■ THE PROBLEM ■
Please output everything from the line containing "Image resolution: width=720" down to the line containing "at that location.", both included, word for word and leaving out the pictures.

■ DATA SECTION ■

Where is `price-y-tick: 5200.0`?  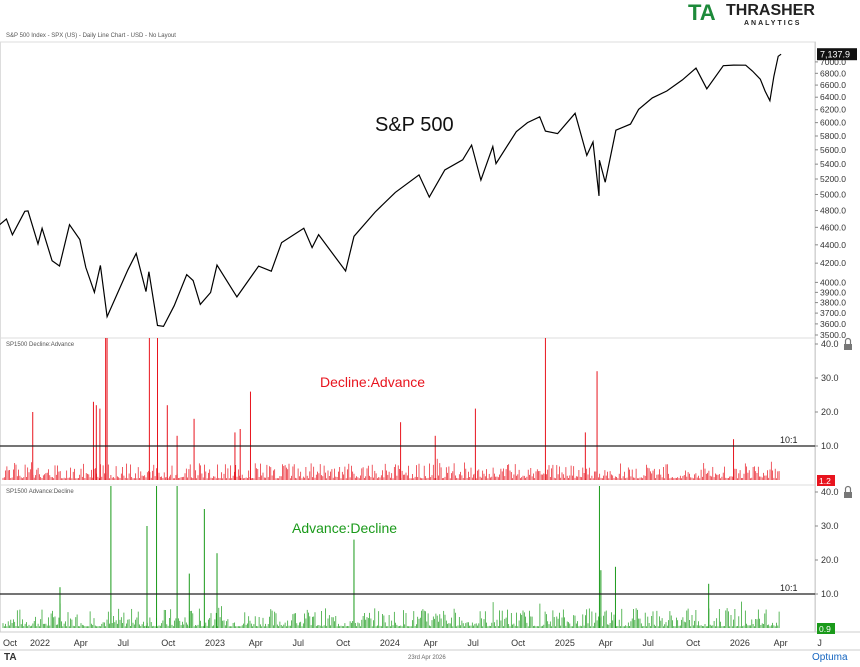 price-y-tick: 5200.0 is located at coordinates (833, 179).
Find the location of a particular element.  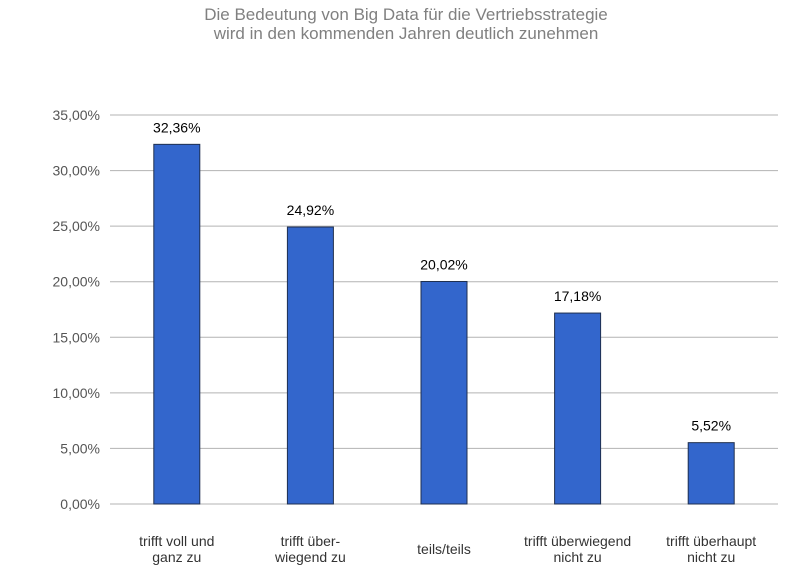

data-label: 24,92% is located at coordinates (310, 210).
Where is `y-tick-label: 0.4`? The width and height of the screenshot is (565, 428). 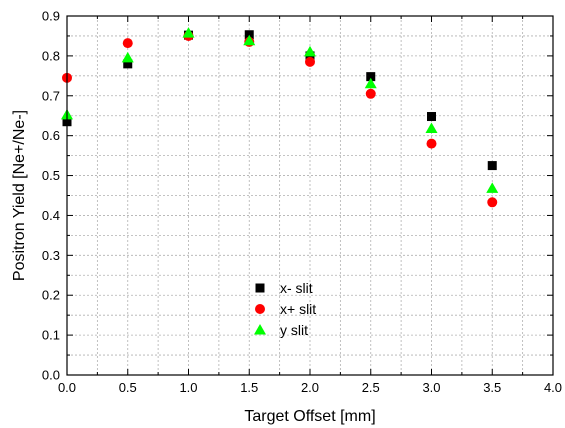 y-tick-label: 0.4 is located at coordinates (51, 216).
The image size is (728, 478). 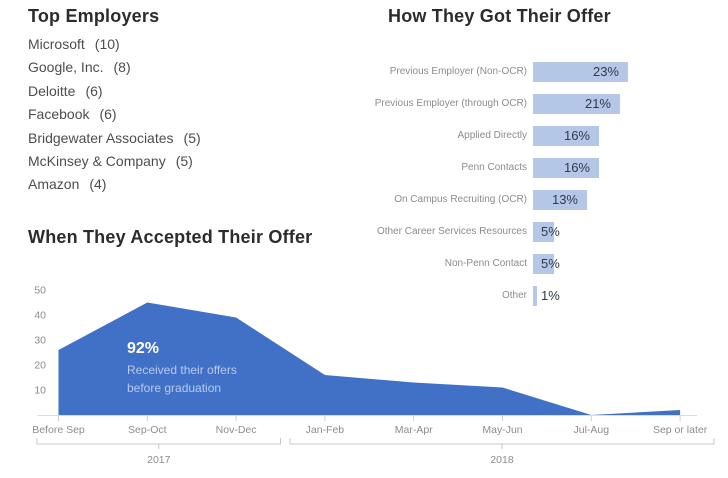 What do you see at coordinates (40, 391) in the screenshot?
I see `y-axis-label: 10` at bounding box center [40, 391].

* * *

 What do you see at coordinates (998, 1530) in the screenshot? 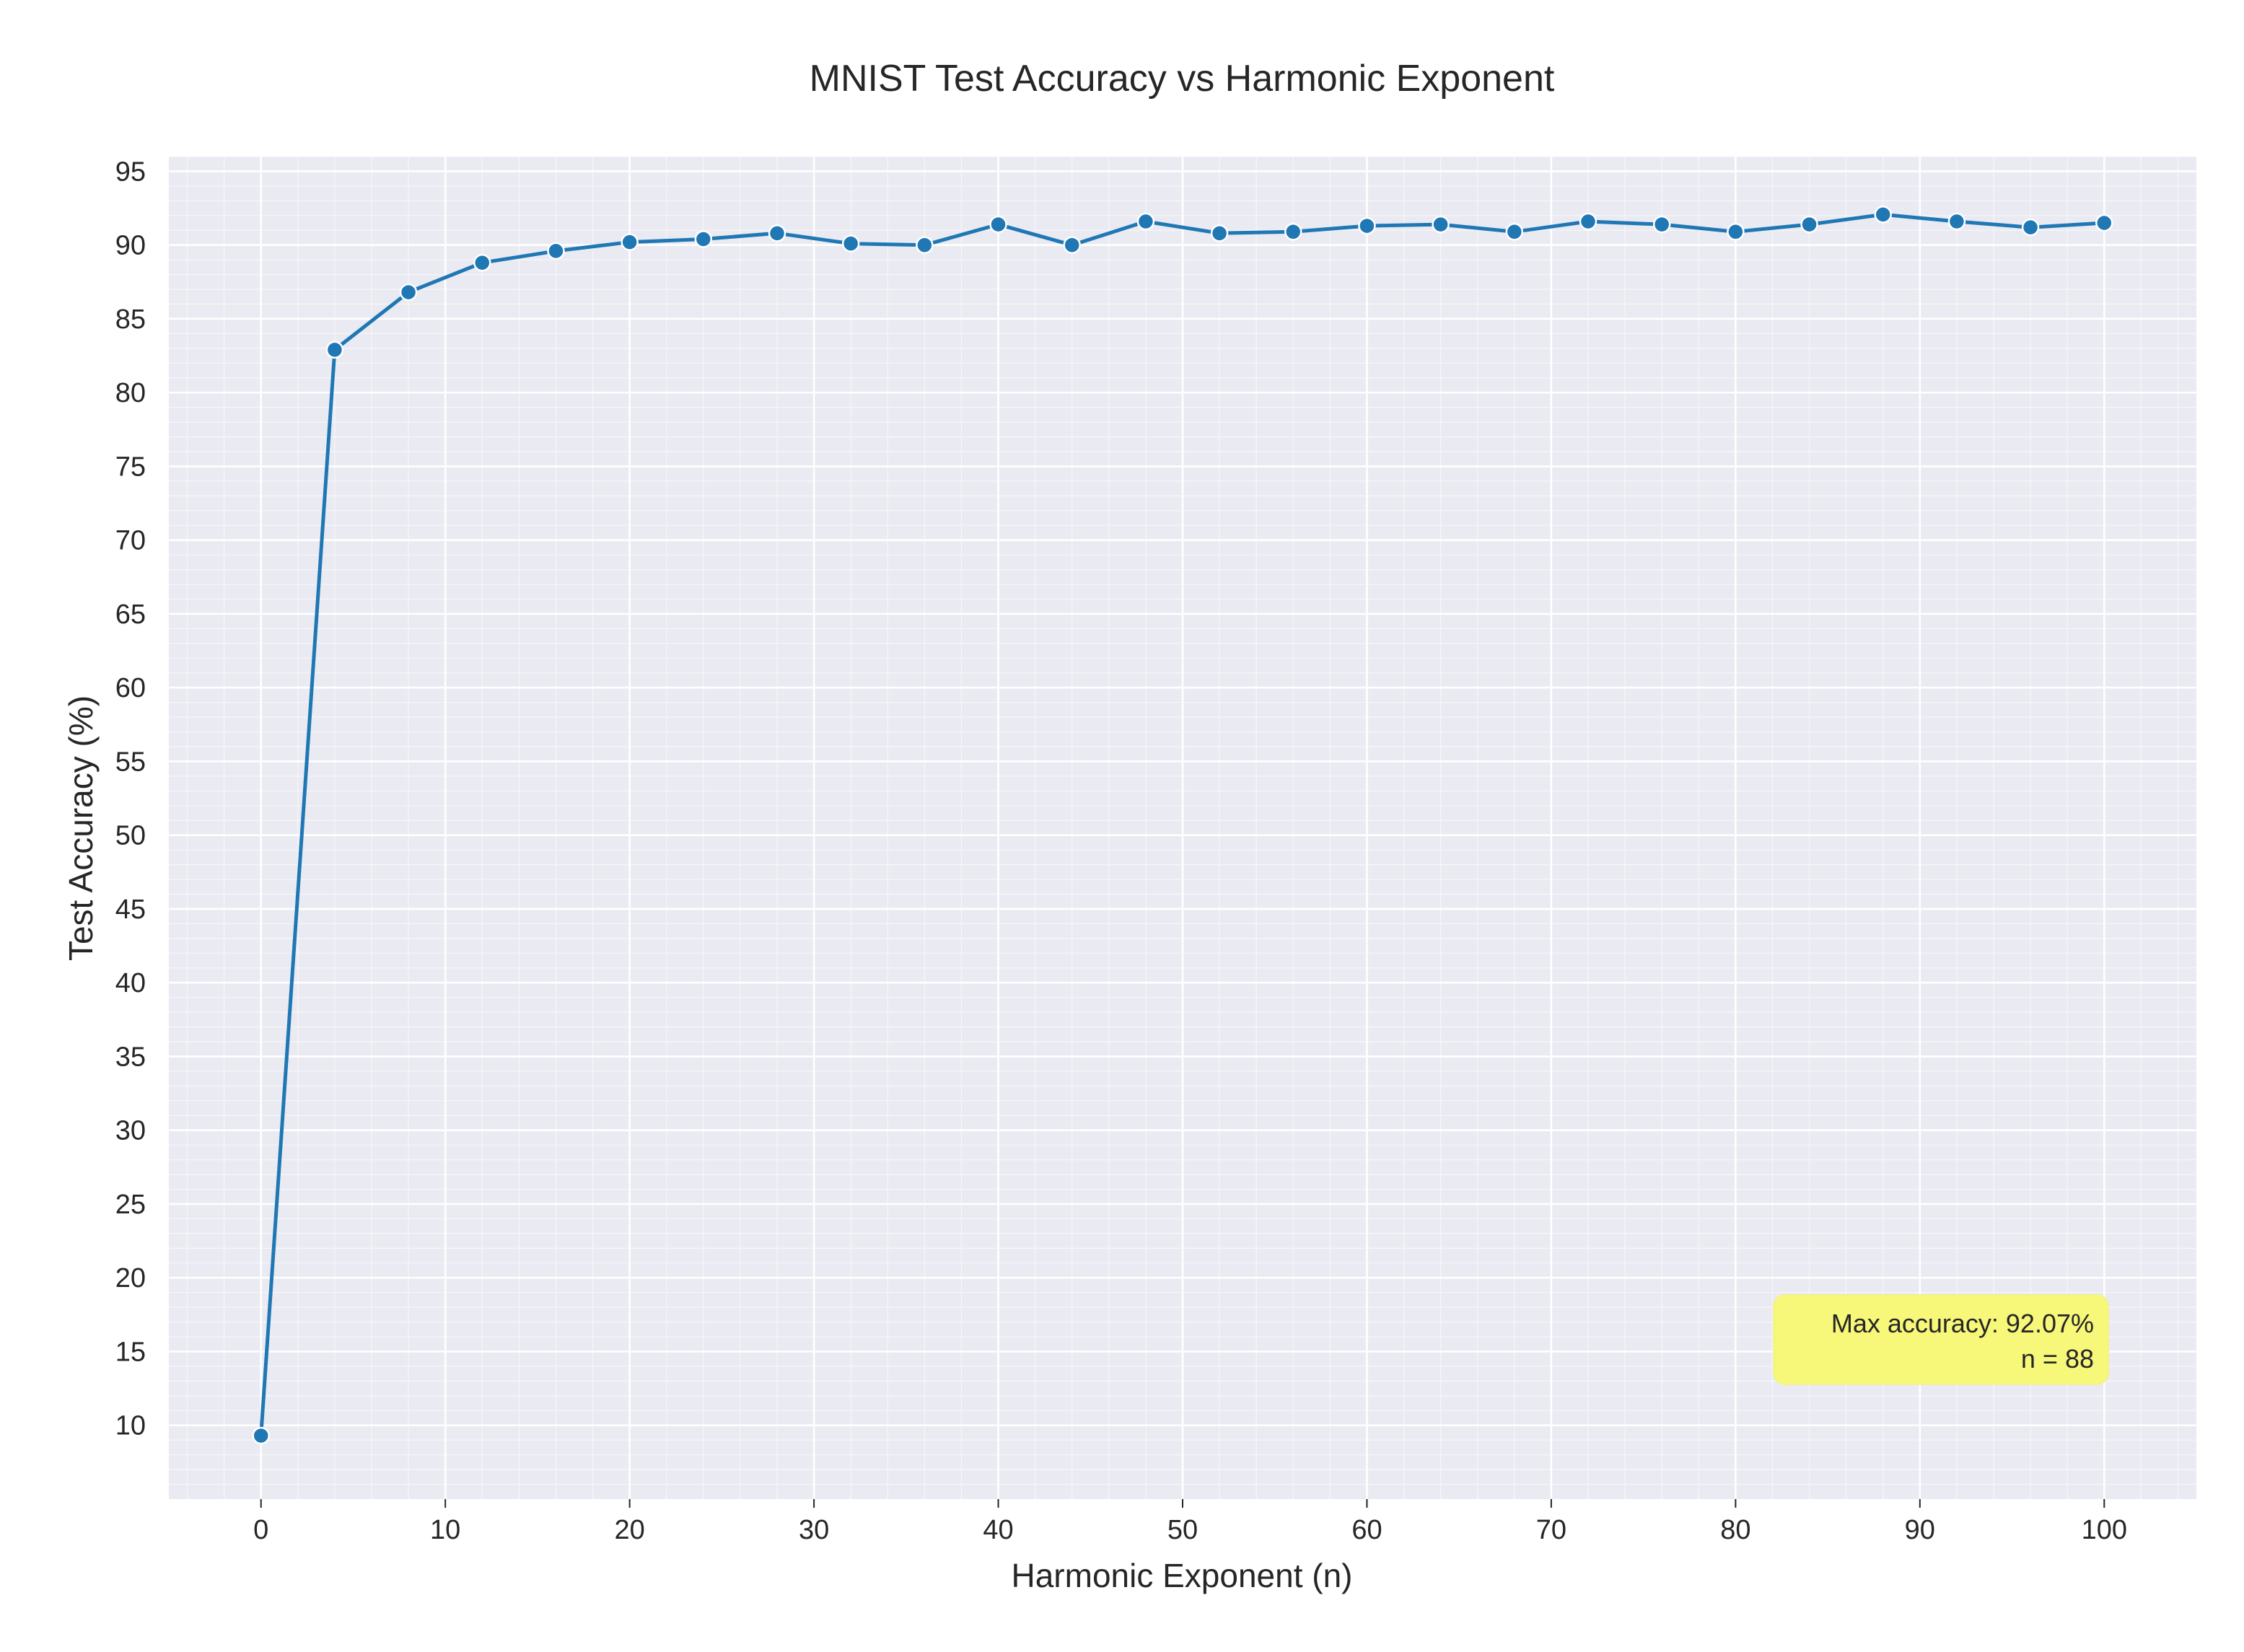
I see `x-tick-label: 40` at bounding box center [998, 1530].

--

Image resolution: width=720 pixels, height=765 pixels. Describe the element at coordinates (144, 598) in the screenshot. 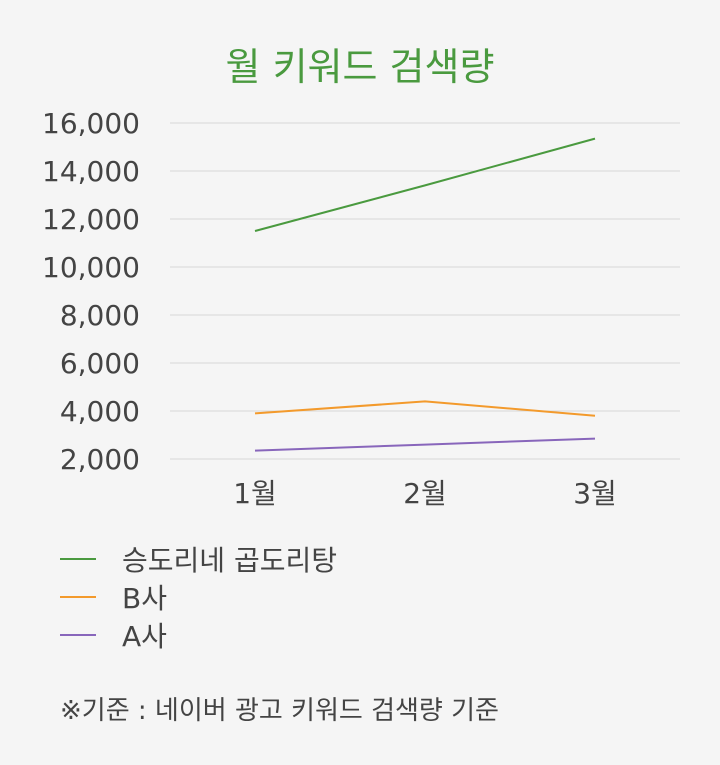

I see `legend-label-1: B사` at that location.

■ TASK RESPONSE ■
Image resolution: width=720 pixels, height=765 pixels. Describe the element at coordinates (144, 598) in the screenshot. 

I see `legend-label-1: B사` at that location.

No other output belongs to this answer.